Malgré toutes ces dissensions, le plus étonnant est que Sage n’enregistre pas plus de défections de la part de ses partenaires. « On en entend de plus en plus se plaindre mais pour l’instant ils continuent de promouvoir la marque, et souvent de façon exclusive », regrette un concurrent qui aimerait bien se faufiler dans la place.

Des partenaires de plus en plus nombreux à se diversifier

 

Néanmoins, ils seraient de plus en plus nombreux à se diversifier. Cegid revendique ainsi une demi-douzaine de prises au cours des deux dernières années et pense en avoir autant en réflexion avancée. EBP revendique pour sa part une cinquantaine de partenaires historiques Sage proposant son offre PME en complément ou en alternative à leur offre Sage. Et chez Divalto, on confirme avoir mis le pied dans la porte chez une trentaine de partenaires Sage au cours des dix-huit derniers mois.

 

Mais si ces ralliements peuvent avoir des incidences à la marge sur les acquisitions de nouveaux clients, elles n’ont pas vraiment d’impact sur les parcs installés, qui restent extrêmement captifs. Changer de système de gestion suppose un investissement considérable de la part des clients ne serait-ce qu’en conduite du changement. Et peu sont disposés à faire le pas à moins de ne vraiment plus trouver les fonctionnalités attendues chez leur fournisseur traditionnel, d’être certain de réduire sensiblement leurs coûts ou… de ne plus bénéficier du service attendu.

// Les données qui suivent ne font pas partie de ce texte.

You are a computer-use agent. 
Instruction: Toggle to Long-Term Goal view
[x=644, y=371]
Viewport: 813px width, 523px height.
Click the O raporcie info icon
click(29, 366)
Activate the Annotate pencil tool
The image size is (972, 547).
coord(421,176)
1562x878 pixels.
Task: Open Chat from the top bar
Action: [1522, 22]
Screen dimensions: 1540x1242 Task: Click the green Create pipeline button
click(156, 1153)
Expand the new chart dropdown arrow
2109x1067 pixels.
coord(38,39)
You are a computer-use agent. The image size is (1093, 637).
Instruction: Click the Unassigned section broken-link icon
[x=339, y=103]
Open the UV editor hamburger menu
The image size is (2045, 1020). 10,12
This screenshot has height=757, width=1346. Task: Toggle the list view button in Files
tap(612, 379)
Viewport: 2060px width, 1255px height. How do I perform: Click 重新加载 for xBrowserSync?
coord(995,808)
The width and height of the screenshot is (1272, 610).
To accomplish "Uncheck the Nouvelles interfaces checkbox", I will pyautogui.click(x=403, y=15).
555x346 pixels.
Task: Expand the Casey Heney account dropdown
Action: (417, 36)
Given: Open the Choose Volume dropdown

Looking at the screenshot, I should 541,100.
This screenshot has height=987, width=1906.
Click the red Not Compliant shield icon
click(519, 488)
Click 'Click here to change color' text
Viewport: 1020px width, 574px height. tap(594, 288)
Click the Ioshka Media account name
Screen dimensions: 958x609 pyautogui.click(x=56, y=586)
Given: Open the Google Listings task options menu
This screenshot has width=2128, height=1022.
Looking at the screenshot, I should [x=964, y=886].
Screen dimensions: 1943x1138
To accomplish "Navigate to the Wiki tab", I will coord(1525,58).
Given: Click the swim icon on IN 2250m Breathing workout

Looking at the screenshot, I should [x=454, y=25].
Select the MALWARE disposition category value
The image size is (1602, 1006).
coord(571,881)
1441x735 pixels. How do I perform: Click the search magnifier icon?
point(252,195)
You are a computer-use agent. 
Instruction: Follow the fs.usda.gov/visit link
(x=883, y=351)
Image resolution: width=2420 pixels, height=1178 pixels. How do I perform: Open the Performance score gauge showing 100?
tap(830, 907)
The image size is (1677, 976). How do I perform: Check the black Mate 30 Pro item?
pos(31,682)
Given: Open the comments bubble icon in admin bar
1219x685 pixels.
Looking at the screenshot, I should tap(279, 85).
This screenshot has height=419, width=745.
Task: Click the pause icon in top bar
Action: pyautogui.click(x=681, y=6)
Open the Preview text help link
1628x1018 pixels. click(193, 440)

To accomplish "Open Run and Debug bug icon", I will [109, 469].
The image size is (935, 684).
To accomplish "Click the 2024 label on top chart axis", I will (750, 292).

C’est ce qui pourrait faire bouger les choses si Sage ne réglait pas rapidement son problème. Car les disfonctionnements de son système de facturation n’affectent pas seulement les partenaires de Sage mais également ses clients. Du coup, en nuisant à la qualité globale de sa prestation, ils nuisent à sa crédibilité. « Nous attendons [de Sage] qu’il nous respecte et partage les mêmes valeurs : satisfaction du client à tout niveau », conclut un partenaire. Apparemment, Sage est loin du compte.